Table of contents. This five-stage model can be divided into deficiency needs and growth needs. The first four levels are often referred to as deficiency needs D-needs , and the top level is known as growth or being needs B-needs.
Deficiency needs arise due to deprivation and are said to motivate people when they are unmet. Also, the motivation to fulfill such needs will become stronger the longer the duration they are denied. For example, the longer a person goes without food, the more hungry they will become. Maslow initially stated that individuals must satisfy lower level deficit needs before progressing on to meet higher level growth needs.
When a deficit need has been 'more or less' satisfied it will go away, and our activities become habitually directed towards meeting the next set of needs that we have yet to satisfy.
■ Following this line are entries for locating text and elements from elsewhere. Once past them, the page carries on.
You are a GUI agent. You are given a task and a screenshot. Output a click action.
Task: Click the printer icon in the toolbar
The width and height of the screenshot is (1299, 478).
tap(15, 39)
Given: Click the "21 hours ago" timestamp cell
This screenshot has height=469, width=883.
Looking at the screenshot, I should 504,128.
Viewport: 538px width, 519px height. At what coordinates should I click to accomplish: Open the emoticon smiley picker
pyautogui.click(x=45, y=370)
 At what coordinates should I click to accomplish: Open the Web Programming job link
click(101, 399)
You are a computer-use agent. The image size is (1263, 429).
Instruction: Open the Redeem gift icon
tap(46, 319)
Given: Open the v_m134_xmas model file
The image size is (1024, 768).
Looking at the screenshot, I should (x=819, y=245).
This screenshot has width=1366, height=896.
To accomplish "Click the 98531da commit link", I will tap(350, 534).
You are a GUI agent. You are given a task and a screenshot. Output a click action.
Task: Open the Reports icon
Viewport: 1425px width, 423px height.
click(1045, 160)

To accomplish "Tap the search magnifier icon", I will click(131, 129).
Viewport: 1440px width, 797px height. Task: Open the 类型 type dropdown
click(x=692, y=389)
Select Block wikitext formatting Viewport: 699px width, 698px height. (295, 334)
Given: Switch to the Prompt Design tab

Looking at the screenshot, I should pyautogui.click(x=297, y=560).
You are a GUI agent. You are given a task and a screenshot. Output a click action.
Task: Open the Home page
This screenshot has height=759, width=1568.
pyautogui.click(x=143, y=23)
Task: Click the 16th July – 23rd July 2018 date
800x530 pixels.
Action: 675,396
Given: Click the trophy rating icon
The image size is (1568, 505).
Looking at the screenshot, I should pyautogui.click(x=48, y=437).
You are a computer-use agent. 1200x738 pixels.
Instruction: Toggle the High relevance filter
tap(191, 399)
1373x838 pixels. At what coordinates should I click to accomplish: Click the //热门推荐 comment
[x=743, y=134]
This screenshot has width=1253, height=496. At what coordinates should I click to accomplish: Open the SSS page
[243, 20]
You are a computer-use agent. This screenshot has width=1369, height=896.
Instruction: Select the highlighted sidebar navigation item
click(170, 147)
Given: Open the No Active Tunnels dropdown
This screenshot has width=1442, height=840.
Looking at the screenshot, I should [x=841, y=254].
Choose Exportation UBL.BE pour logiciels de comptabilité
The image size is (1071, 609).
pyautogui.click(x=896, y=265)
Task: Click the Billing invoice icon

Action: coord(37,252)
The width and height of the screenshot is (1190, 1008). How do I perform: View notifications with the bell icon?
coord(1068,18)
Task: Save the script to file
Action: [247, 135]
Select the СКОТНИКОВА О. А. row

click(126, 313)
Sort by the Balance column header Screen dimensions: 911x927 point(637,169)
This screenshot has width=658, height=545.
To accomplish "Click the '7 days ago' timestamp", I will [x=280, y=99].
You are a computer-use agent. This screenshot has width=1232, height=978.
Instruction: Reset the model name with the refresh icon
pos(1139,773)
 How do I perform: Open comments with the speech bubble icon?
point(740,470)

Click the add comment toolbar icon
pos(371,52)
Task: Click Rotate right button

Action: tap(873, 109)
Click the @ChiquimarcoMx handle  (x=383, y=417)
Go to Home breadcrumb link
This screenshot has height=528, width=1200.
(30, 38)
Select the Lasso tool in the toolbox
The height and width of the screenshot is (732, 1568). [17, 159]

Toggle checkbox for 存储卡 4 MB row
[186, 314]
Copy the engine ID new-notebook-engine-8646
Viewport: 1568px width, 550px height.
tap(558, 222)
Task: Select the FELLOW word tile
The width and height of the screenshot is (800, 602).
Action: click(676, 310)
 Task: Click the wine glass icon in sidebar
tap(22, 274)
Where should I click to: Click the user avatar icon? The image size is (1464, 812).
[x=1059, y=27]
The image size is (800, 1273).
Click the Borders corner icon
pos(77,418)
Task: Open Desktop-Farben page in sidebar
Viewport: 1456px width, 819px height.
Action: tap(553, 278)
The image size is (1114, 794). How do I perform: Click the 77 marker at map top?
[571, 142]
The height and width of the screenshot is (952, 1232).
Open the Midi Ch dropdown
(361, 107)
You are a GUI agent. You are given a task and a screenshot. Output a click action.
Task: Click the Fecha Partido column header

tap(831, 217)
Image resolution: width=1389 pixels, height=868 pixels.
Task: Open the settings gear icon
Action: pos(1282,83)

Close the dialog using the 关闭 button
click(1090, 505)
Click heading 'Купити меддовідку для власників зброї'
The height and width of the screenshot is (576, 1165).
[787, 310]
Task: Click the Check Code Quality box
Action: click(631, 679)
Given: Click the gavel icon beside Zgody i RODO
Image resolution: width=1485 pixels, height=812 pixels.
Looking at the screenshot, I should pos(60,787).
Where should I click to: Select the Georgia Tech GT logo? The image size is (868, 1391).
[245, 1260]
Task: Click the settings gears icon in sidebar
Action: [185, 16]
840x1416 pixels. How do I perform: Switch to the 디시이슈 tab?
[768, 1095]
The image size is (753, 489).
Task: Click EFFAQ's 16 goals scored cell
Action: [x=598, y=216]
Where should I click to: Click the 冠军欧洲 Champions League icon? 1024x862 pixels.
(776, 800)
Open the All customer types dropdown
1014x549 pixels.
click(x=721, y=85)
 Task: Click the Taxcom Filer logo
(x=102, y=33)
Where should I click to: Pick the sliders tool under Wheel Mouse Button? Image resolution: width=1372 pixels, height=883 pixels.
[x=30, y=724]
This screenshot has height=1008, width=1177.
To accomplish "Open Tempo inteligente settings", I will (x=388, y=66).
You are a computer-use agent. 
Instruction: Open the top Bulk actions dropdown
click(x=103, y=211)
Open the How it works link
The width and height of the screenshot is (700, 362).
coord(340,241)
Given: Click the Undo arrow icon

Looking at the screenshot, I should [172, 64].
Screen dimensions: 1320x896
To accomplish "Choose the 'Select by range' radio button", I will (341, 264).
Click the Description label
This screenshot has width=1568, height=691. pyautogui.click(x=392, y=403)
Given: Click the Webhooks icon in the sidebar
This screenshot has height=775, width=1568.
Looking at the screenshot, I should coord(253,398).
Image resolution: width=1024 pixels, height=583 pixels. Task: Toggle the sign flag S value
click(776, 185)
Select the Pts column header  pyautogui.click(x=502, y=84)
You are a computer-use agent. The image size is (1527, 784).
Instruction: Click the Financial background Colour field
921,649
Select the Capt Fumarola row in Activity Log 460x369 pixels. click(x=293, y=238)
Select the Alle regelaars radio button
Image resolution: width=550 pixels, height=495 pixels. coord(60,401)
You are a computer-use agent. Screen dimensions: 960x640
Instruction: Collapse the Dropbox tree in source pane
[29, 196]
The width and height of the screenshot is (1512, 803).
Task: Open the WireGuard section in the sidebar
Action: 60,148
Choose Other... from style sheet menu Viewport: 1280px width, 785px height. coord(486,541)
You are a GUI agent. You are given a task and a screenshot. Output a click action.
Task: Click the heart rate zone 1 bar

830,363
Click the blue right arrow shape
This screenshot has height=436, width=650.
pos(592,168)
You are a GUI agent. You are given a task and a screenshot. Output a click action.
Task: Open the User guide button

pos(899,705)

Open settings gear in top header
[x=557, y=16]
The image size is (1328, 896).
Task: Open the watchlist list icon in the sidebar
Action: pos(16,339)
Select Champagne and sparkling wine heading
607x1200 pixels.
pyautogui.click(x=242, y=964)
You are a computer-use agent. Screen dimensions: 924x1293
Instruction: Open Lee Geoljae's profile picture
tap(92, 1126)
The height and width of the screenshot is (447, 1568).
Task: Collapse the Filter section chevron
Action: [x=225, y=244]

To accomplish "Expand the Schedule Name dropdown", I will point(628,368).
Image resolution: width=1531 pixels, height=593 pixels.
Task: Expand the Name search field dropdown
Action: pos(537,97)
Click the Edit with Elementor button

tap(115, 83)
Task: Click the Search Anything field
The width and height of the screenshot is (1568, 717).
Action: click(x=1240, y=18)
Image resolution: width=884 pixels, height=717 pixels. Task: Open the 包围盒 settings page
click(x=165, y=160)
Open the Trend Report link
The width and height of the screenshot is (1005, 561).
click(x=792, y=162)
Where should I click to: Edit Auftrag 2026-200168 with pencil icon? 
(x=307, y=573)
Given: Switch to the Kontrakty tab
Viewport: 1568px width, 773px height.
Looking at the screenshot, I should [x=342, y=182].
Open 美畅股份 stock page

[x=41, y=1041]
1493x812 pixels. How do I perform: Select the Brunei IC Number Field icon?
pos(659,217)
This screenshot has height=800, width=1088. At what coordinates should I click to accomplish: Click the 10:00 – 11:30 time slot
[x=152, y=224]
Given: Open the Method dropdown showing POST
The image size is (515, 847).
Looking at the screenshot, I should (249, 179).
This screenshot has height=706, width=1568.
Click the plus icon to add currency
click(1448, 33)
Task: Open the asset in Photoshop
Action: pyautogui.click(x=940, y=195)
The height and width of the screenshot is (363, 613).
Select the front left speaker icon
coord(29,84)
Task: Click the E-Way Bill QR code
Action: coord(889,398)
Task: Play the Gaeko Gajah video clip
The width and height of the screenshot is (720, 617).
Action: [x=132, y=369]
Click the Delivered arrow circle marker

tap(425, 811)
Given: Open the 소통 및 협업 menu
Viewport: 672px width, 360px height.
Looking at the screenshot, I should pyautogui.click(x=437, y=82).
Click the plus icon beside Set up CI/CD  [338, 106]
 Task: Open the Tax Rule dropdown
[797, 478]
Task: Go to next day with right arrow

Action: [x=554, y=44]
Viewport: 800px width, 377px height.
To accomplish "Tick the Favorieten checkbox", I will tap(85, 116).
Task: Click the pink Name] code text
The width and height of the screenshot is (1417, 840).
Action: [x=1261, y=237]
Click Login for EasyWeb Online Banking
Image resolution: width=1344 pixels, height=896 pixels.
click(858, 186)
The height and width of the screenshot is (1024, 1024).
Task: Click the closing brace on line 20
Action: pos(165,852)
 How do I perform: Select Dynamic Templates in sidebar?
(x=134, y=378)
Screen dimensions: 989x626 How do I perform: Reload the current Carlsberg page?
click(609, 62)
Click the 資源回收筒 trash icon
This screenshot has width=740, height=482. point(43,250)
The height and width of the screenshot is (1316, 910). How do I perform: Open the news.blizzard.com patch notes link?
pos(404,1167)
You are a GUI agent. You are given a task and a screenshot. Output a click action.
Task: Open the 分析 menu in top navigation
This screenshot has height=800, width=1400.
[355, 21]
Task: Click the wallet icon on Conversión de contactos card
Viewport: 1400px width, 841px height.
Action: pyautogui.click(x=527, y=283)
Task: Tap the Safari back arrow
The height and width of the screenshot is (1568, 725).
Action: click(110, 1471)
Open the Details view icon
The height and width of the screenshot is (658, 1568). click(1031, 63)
These then become our salient needs.
However, growth needs continue to be felt and may even become stronger once they have been engaged. Growth needs do not stem from a lack of something, but rather from a desire to grow as a person. Once these growth needs have been reasonably satisfied, one may be able to reach the highest level called self-actualization.
Every person is capable and has the desire to move up the hierarchy toward a level of self-actualization. Unfortunately, progress is often disrupted by a failure to meet lower level needs.
Life experiences, including divorce and loss of a job, may cause an individual to fluctuate between levels of the hierarchy.
Therefore, not everyone will move through the hierarchy in a uni-directional manner but may move back and forth between the different types of needs. Maslow , stated that people are motivated to achieve certain needs and that some needs take precedence over others. Our most basic need is for physical survival, and this will be the first thing that motivates our behavior.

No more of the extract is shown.